Os nossos antepassados tinham tendência para adorarem tudo de que dependiam as suas vidas (hoje não é diferente…) e o fogo, pela sua importância, era considerado sagrado e tributavam-lhe danças em sua homenagem.

Mais tarde, ao longo da história, os homens viriam a dançar por muitas outras coisas… mas a primeira dança, a que abriu caminho a todas as outras foi, sem dúvida, a do fogo, considerado símbolo divino da vida.
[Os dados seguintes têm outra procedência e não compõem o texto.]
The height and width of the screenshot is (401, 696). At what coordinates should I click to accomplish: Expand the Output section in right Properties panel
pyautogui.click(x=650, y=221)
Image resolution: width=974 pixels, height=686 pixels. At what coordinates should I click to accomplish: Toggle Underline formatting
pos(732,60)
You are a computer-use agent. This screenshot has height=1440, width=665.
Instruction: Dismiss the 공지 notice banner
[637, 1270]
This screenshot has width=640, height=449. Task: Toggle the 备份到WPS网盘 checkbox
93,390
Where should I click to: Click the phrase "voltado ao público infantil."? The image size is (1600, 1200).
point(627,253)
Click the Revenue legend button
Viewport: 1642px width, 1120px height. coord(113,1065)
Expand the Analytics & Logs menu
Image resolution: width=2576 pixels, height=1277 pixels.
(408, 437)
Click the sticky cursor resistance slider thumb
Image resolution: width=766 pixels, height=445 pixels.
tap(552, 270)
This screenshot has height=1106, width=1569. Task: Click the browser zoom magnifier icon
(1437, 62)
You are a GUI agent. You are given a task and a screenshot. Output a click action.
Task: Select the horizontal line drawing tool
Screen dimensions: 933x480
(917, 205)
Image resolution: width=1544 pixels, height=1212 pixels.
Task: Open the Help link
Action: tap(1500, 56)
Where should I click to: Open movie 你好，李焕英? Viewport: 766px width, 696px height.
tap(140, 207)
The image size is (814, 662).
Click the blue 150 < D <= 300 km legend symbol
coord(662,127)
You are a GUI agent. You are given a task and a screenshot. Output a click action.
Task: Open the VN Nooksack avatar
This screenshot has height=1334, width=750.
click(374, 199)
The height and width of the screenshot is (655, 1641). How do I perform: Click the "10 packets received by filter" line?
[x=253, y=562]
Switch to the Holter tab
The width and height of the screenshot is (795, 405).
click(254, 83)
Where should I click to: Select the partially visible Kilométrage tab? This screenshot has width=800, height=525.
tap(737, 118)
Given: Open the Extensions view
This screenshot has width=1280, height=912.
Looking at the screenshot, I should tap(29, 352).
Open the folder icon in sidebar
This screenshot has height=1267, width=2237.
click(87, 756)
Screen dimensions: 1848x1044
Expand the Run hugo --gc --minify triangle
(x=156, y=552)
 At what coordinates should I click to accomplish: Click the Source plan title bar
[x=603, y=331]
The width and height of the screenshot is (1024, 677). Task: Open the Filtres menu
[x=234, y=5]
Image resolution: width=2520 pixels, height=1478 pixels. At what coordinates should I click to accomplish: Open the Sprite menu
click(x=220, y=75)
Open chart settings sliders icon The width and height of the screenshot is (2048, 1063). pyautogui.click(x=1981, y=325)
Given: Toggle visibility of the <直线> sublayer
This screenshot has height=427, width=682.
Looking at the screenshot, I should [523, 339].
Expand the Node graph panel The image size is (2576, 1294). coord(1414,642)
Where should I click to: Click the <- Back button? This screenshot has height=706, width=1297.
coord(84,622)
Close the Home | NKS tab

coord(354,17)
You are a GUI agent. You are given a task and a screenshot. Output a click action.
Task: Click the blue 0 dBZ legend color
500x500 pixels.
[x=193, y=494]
Foram muitas as alterações que o domínio do fogo, e principalmente a sua utilização na confecção dos alimentos, trouxe para a evolução da nossa espécie:

- Ao deixar de comer carne crua sofremos mudanças ao nível dos maxilares e dos dentes, da forma do rosto e do aparelho digestivo que, por sua vez, provocaram alterações no aparelho vocal e o homem que era Herectus passou a ser Sapiens Sapiens:

- As cavernas passaram a ser iluminadas e podiam aquecer-se nas noites frias tornando a vida mais fácil e agradável;

- O fogo facilitou a vida em grupo e melhorou as relações de convivência das primeiras comunidades;

- Como conviviam mais passaram da fase dos gestos à fase da comunicação através de sons articulados e de palavras desenvolvendo a própria linguagem;

- Os instrumentos utilizados na caça e na pesca foram aperfeiçoados, começaram a trabalhar a pontas das setas, endireitaram as armas de arremesso, fabricaram instrumentos para a guerra e começaram a caçar mais e animais mais variados;

-Defendeu-se melhor das feras que os cercava diminuindo a mortalidade precoce e aumentando, por conseguinte, os níveis populacionais;

- Melhor alimentado, o organismo tornou-se mais forte no combate às doenças e por isso viveu mais anos.

Não mais qualquer outra técnica foi tão decisiva para o destino da humanidade como aquela que nos permitiu produzir e controlar o fogo porque, sem ela, pelo menos, esta humanidade não existiria.

Como não haverei eu, menino de cidade que fui, ter saudades da lareira na casa dos meus avós durante as férias no Inverno?